圖4 瞼酯菌群的α多樣性分析 A:Richness; B:Chao; C:Simpson; D:Shannon。aP<0.05，bP<0.01 vs 對照組。

利用unweighted UniFrac distances計算β多樣性分析指數。PCoA分析發現三組樣本微生物群落組成存在明顯差異(Adonis,P=0.003)，第一主成分和第二主成分的貢獻率分別為10.5%和6.4%。組間差異性分析顯示，FM組的群落組成與對照組(P=0.001)和MGD組(P=0.015)均存在顯著差異(圖5)。

圖5 瞼酯菌群的β多樣性分析。

3 討論

健康的眼表菌群可以保護眼表組織，正常人眼結膜嚢菌群以葡萄球菌(或棒狀桿菌)、丙酸桿菌為主[12]。當眼表菌群失調時，眼表屏障功能受損，導致眼表疾病的發生[13]。隨著二代測序16S rRNA的應用，研究者發現在部分正常人群眼表存在200余種細菌，分為5個門59個屬，同時也印證了眼表菌群主要由以凝固酶陰性葡萄球菌、棒狀桿菌、丙酸桿菌等革蘭陽性菌為主的多種菌共同組成[14]。以往對眼表菌群研究的樣本主要來源于結膜拭子[15]，目前對瞼酯菌群構成以及蠕形螨感染對瞼酯菌群影響的相關研究未見報道。
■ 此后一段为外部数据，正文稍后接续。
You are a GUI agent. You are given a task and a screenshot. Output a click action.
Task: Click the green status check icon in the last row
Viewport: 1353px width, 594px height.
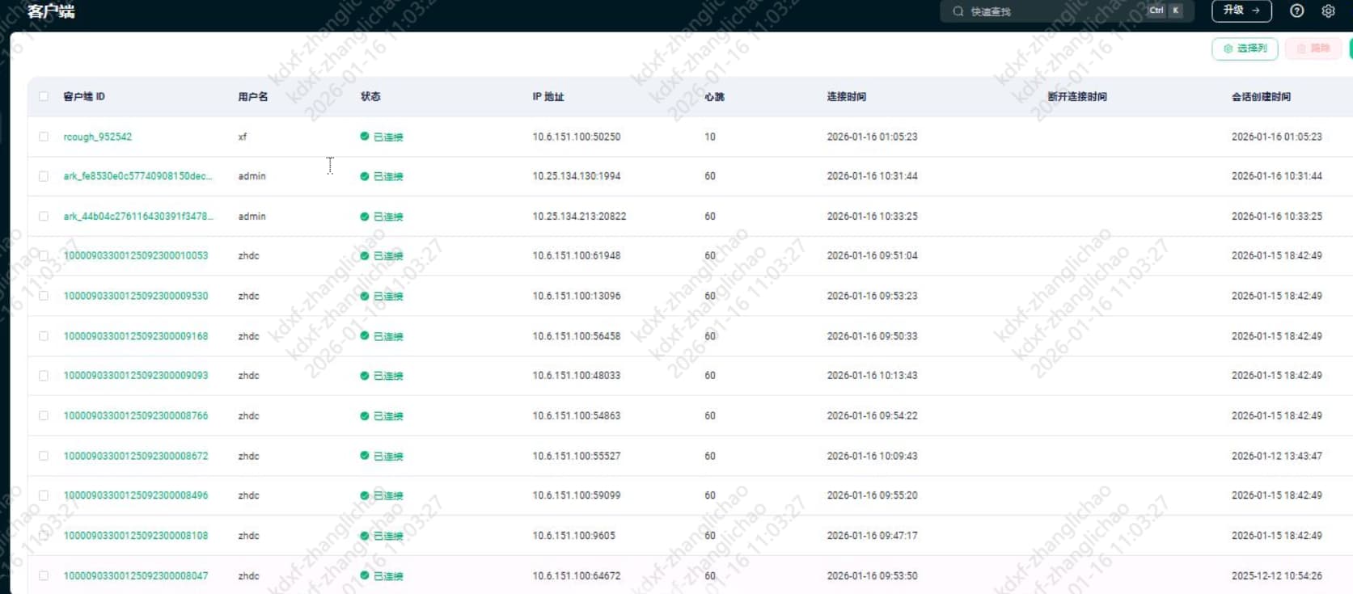coord(365,575)
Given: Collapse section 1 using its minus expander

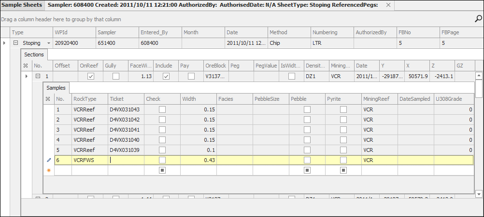Looking at the screenshot, I should [x=37, y=76].
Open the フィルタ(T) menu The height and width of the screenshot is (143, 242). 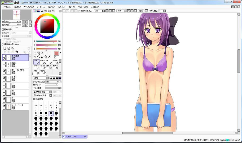coord(61,7)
我們首次應用二代測序技術在門和屬水平對瞼酯菌群進行分析，發現健康人群瞼酯中的優勢菌群為芽孢桿菌屬、棒桿菌屬、葡萄球菌屬和不動桿菌屬。

瞼板腺分泌的瞼酯參與了淚膜脂質層構成，發揮著維持淚膜穩定性，降低淚膜水液層蒸發率等重要作用。MGD是眼科常見疾病，通常以終末導管的堵塞和瞼酯的質/量分泌異常為病理特征，是干眼的重要原因[16]。既往研究表明盡管MGD患者瞼板腺中細菌總數與正常人相比較無明顯增多，但具有產生酯酶能力的細菌卻明顯多于正常人，其酯酶的活性也明顯升高[17]。我們的研究也發現MGD組瞼酯菌群中丙酸桿菌屬顯著高于對照組和FM組，丙酸桿菌科在MGD組含量最高(11%)。瞼板腺中存在的痤瘡丙酸桿菌科等細菌可產生分解瞼板腺油脂的酯酶，這些酯酶能將脂質分解成多種脂肪酸，過量的游離脂肪酸則會通過皂化作用形成泡沫狀分泌物，從而影響淚膜穩定性，導致淚膜崩解[18]，同時引起眼表的炎癥反應。
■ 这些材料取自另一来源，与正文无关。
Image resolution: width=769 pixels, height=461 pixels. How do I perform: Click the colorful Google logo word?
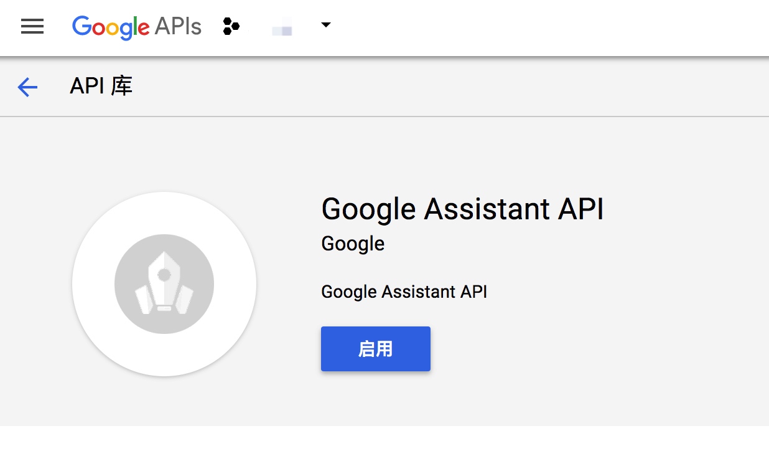pyautogui.click(x=111, y=27)
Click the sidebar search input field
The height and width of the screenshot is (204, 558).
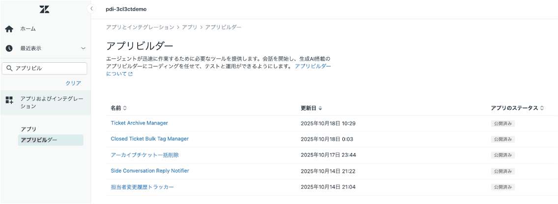click(x=49, y=68)
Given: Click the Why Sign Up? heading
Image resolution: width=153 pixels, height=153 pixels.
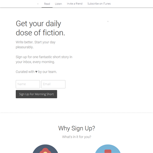Looking at the screenshot, I should (77, 128).
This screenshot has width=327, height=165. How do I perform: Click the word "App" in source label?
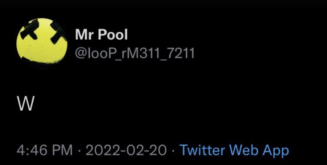276,151
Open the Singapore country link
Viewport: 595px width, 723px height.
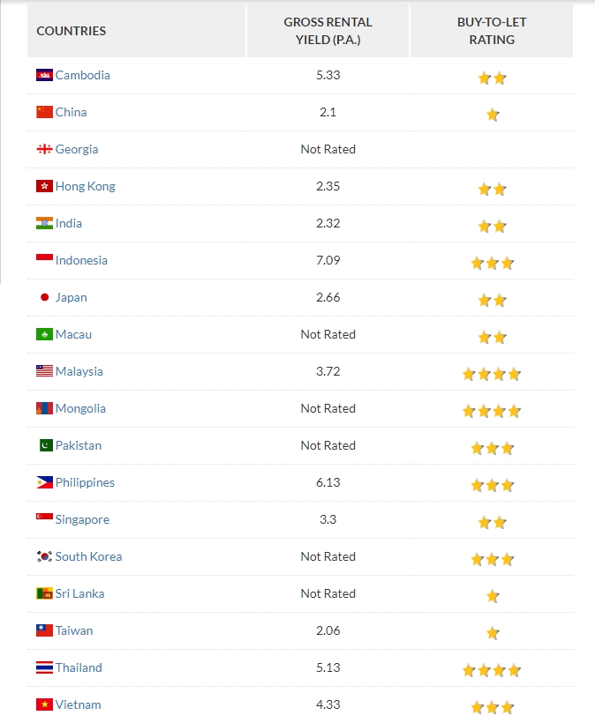(82, 519)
蠕形螨是許多細菌和真菌病原體的載體，可以寄生于眼部并誘發眼表疾病[4]。首先，蠕形螨以皮脂、毛囊和腺上皮細胞為食，蠕形螨的感染率越高，對瞼板腺的結構損傷越嚴重[19]。蠕形螨感染可導致瞼板腺腺泡擴張、融合、萎縮，瞼板腺腺孔密度降低，腺體孔口不規則，內壁不光滑，孔口面積變小[16]。其次，蠕形螨也是鏈球菌、葡萄球菌等細菌的載體[1]，其感染灶能夠為細菌、真菌等微生物提供良好的生存環境，加重皮膚、眼瞼腺體損害，進一步損傷角膜結膜組織[20]。另一方面，致病細菌也產生一系列毒素和酶等毒力因子，導致皮膚和腺體結構的破壞，進一步為蠕形螨繁殖提供良好的微環境，促進疾病的發生發展。Liang等[15]的研究認為蠕形螨感染改變了眼表(結膜拭子)優勢菌群的組成，尤其是假單胞菌屬和新鞘脂菌屬，而對眼表(結膜拭子)菌群的多樣性沒有顯著影響。我們采集了39例受試者(包括14例健康人，14例瞼板腺功能障礙患者和11例眼表蠕形螨感染患者)的瞼酯細菌樣本，并對其進行了16S rRNA測序。我們發現FM組瞼酯菌群構成比與其他兩組顯著不同，假單胞菌屬和叢毛單胞菌屬均顯著高于對照組和MGD組。通過LEfSe分析組間菌群差異，我們發現FM組瞼酯菌群主要富集奈瑟氏菌科、假單胞菌科和假單胞菌屬等17個菌群。假單胞菌通常感染受損組織或免疫力低下的組織[21]，從蠕形螨皮損中可分離到銅綠假單胞菌，而非蠕形螨感染組織則無法分離，提示蠕形螨感染與機會性假單胞菌感染有關[22]。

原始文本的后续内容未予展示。